Lenders in the UK approved more than 100,000 new mortgages in November, the most since the start of the financial crisis in August 2007, according to the Bank of England.
The housing market collapsed early in the Covid-19 pandemic in April and May when lockdown restrictions were first imposed. Home buying has increased since then, driven in part by a stamp duty holiday — cutting the rate to 0% for all properties under £500,000 — which is due to expire at the end of March.
Data from the Bank of England shows that lenders approved 104,969 mortgages in November, despite England being in a national lockdown for most of the month. Approvals rose from 98,338 in October.
It comes after building society Nationwide reported last week that house prices in December were up 7.3%, their biggest annual increase in six years.

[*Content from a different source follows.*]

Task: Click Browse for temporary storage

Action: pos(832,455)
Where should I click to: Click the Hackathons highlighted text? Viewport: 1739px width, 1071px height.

The activity in the housing market contrasts with many other parts of the UK economy which are struggling to recover.
“The good news is that the banks are increasingly eager to lend and we have started to see major institutions return to lending to buyers with small deposits, in a boost for first time buyers,” said Hina Bhudia, a partner at Knight Frank Finance, quoted by BBC News.
“The bad news is that many banks still haven’t worked through a backlog of applications that built up during the lockdown and subsequent surge in activity during 2020, and will likely struggle to cope if activity picks up during the first months of this year.”